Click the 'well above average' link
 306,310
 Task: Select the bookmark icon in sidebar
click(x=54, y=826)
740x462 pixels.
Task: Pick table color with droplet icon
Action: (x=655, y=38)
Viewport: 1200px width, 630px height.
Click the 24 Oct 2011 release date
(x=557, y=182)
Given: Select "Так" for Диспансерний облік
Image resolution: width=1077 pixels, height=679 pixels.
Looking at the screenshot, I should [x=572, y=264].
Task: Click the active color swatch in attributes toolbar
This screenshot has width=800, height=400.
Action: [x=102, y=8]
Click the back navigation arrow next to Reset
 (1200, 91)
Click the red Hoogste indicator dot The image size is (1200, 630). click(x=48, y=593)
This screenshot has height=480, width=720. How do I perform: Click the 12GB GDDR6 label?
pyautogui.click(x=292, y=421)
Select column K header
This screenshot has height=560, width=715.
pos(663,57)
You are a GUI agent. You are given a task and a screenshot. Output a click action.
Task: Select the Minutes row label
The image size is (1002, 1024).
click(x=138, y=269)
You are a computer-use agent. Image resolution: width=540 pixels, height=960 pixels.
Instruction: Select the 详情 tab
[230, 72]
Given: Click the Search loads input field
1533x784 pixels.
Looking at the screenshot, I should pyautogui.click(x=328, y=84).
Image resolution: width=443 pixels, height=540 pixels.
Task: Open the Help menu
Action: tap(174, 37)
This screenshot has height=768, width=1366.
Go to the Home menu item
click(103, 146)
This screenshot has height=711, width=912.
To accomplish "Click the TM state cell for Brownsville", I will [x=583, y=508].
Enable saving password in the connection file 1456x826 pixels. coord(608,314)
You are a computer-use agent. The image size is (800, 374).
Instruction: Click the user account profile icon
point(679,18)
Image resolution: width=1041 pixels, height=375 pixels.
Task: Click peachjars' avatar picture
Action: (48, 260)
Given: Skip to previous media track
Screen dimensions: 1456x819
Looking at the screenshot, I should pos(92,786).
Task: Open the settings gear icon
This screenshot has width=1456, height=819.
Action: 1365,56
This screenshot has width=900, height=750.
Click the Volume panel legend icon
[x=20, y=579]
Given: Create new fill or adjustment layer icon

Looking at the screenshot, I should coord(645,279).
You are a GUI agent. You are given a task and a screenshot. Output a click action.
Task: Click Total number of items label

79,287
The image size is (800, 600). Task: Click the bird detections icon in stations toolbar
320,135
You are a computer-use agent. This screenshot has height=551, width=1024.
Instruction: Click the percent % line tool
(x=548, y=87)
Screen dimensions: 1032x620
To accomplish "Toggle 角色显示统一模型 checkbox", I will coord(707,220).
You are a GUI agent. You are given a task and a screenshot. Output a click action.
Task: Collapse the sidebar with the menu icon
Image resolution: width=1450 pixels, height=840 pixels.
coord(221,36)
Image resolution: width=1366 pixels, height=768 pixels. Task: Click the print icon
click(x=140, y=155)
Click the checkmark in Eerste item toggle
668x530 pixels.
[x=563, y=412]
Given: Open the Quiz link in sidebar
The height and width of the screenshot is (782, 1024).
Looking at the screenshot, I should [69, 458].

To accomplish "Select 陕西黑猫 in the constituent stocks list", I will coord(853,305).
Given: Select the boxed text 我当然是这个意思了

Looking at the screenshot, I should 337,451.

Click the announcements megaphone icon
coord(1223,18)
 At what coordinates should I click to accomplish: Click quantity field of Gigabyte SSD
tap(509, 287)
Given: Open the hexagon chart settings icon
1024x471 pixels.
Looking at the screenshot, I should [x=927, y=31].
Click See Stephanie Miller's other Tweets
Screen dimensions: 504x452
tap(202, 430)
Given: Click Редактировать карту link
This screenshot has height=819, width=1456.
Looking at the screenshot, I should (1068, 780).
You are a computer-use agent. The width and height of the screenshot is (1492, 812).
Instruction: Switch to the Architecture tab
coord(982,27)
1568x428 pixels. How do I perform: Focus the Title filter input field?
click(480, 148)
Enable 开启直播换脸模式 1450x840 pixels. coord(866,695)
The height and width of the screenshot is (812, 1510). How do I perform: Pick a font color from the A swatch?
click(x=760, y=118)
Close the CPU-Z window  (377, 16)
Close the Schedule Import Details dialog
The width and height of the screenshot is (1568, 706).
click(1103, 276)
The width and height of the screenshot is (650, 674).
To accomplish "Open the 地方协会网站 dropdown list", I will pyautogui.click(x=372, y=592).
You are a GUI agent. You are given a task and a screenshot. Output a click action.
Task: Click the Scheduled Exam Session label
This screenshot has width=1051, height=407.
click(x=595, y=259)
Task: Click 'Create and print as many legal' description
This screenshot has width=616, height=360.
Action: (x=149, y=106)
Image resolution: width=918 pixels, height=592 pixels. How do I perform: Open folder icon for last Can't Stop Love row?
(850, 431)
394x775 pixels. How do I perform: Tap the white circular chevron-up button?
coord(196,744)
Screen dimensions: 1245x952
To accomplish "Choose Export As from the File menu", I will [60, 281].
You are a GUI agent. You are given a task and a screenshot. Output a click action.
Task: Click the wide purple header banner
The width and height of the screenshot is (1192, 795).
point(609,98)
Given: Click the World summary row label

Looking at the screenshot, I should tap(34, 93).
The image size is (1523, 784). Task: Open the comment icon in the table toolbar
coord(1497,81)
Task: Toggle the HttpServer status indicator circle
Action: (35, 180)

━━━━━━━━━━

Rewrite the data above as a JSON list of strings, with one string for each line and blank lines left out.

Right answer →
[
  "Click the 'well above average' link",
  " 306,310",
  " Task: Select the bookmark icon in sidebar",
  "click(x=54, y=826)",
  "740x462 pixels.",
  "Task: Pick table color with droplet icon",
  "Action: (x=655, y=38)",
  "Viewport: 1200px width, 630px height.",
  "Click the 24 Oct 2011 release date",
  "(x=557, y=182)",
  "Given: Select \"Так\" for Диспансерний облік",
  "Image resolution: width=1077 pixels, height=679 pixels.",
  "Looking at the screenshot, I should [x=572, y=264].",
  "Task: Click the active color swatch in attributes toolbar",
  "This screenshot has width=800, height=400.",
  "Action: [x=102, y=8]",
  "Click the back navigation arrow next to Reset",
  " (1200, 91)",
  "Click the red Hoogste indicator dot The image size is (1200, 630). click(x=48, y=593)",
  "This screenshot has height=480, width=720. How do I perform: Click the 12GB GDDR6 label?",
  "pyautogui.click(x=292, y=421)",
  "Select column K header",
  "This screenshot has height=560, width=715.",
  "pos(663,57)",
  "You are a GUI agent. You are given a task and a screenshot. Output a click action.",
  "Task: Select the Minutes row label",
  "The image size is (1002, 1024).",
  "click(x=138, y=269)",
  "You are a computer-use agent. Image resolution: width=540 pixels, height=960 pixels.",
  "Instruction: Select the 详情 tab",
  "[230, 72]",
  "Given: Click the Search loads input field",
  "1533x784 pixels.",
  "Looking at the screenshot, I should pyautogui.click(x=328, y=84).",
  "Image resolution: width=443 pixels, height=540 pixels.",
  "Task: Open the Help menu",
  "Action: tap(174, 37)",
  "This screenshot has height=768, width=1366.",
  "Go to the Home menu item",
  "click(103, 146)",
  "This screenshot has height=711, width=912.",
  "To accomplish \"Click the TM state cell for Brownsville\", I will [x=583, y=508].",
  "Enable saving password in the connection file 1456x826 pixels. coord(608,314)",
  "You are a computer-use agent. The image size is (800, 374).",
  "Instruction: Click the user account profile icon",
  "point(679,18)",
  "Image resolution: width=1041 pixels, height=375 pixels.",
  "Task: Click peachjars' avatar picture",
  "Action: (48, 260)",
  "Given: Skip to previous media track",
  "Screen dimensions: 1456x819",
  "Looking at the screenshot, I should pos(92,786).",
  "Task: Open the settings gear icon",
  "This screenshot has width=1456, height=819.",
  "Action: 1365,56",
  "This screenshot has width=900, height=750.",
  "Click the Volume panel legend icon",
  "[x=20, y=579]",
  "Given: Create new fill or adjustment layer icon",
  "Looking at the screenshot, I should coord(645,279).",
  "You are a GUI agent. You are given a task and a screenshot. Output a click action.",
  "Task: Click Total number of items label",
  "79,287",
  "The image size is (800, 600). Task: Click the bird detections icon in stations toolbar",
  "320,135",
  "You are a computer-use agent. This screenshot has height=551, width=1024.",
  "Instruction: Click the percent % line tool",
  "(x=548, y=87)",
  "Screen dimensions: 1032x620",
  "To accomplish \"Toggle 角色显示统一模型 checkbox\", I will coord(707,220).",
  "You are a GUI agent. You are given a task and a screenshot. Output a click action.",
  "Task: Collapse the sidebar with the menu icon",
  "Image resolution: width=1450 pixels, height=840 pixels.",
  "coord(221,36)",
  "Image resolution: width=1366 pixels, height=768 pixels. Task: Click the print icon",
  "click(x=140, y=155)",
  "Click the checkmark in Eerste item toggle",
  "668x530 pixels.",
  "[x=563, y=412]",
  "Given: Open the Quiz link in sidebar",
  "The height and width of the screenshot is (782, 1024).",
  "Looking at the screenshot, I should [69, 458].",
  "To accomplish \"Select 陕西黑猫 in the constituent stocks list\", I will coord(853,305).",
  "Given: Select the boxed text 我当然是这个意思了",
  "Looking at the screenshot, I should 337,451.",
  "Click the announcements megaphone icon",
  "coord(1223,18)",
  " At what coordinates should I click to accomplish: Click quantity field of Gigabyte SSD",
  "tap(509, 287)",
  "Given: Open the hexagon chart settings icon",
  "1024x471 pixels.",
  "Looking at the screenshot, I should [x=927, y=31].",
  "Click See Stephanie Miller's other Tweets",
  "Screen dimensions: 504x452",
  "tap(202, 430)",
  "Given: Click Редактировать карту link",
  "This screenshot has height=819, width=1456.",
  "Looking at the screenshot, I should (1068, 780).",
  "You are a computer-use agent. The width and height of the screenshot is (1492, 812).",
  "Instruction: Switch to the Architecture tab",
  "coord(982,27)",
  "1568x428 pixels. How do I perform: Focus the Title filter input field?",
  "click(480, 148)",
  "Enable 开启直播换脸模式 1450x840 pixels. coord(866,695)",
  "The height and width of the screenshot is (812, 1510). How do I perform: Pick a font color from the A swatch?",
  "click(x=760, y=118)",
  "Close the CPU-Z window  (377, 16)",
  "Close the Schedule Import Details dialog",
  "The width and height of the screenshot is (1568, 706).",
  "click(1103, 276)",
  "The width and height of the screenshot is (650, 674).",
  "To accomplish \"Open the 地方协会网站 dropdown list\", I will pyautogui.click(x=372, y=592).",
  "You are a GUI agent. You are given a task and a screenshot. Output a click action.",
  "Task: Click the Scheduled Exam Session label",
  "This screenshot has width=1051, height=407.",
  "click(x=595, y=259)",
  "Task: Click 'Create and print as many legal' description",
  "This screenshot has width=616, height=360.",
  "Action: (x=149, y=106)",
  "Image resolution: width=918 pixels, height=592 pixels. How do I perform: Open folder icon for last Can't Stop Love row?",
  "(850, 431)",
  "394x775 pixels. How do I perform: Tap the white circular chevron-up button?",
  "coord(196,744)",
  "Screen dimensions: 1245x952",
  "To accomplish \"Choose Export As from the File menu\", I will [60, 281].",
  "You are a GUI agent. You are given a task and a screenshot. Output a click action.",
  "Task: Click the wide purple header banner",
  "The width and height of the screenshot is (1192, 795).",
  "point(609,98)",
  "Given: Click the World summary row label",
  "Looking at the screenshot, I should tap(34, 93).",
  "The image size is (1523, 784). Task: Open the comment icon in the table toolbar",
  "coord(1497,81)",
  "Task: Toggle the HttpServer status indicator circle",
  "Action: (35, 180)"
]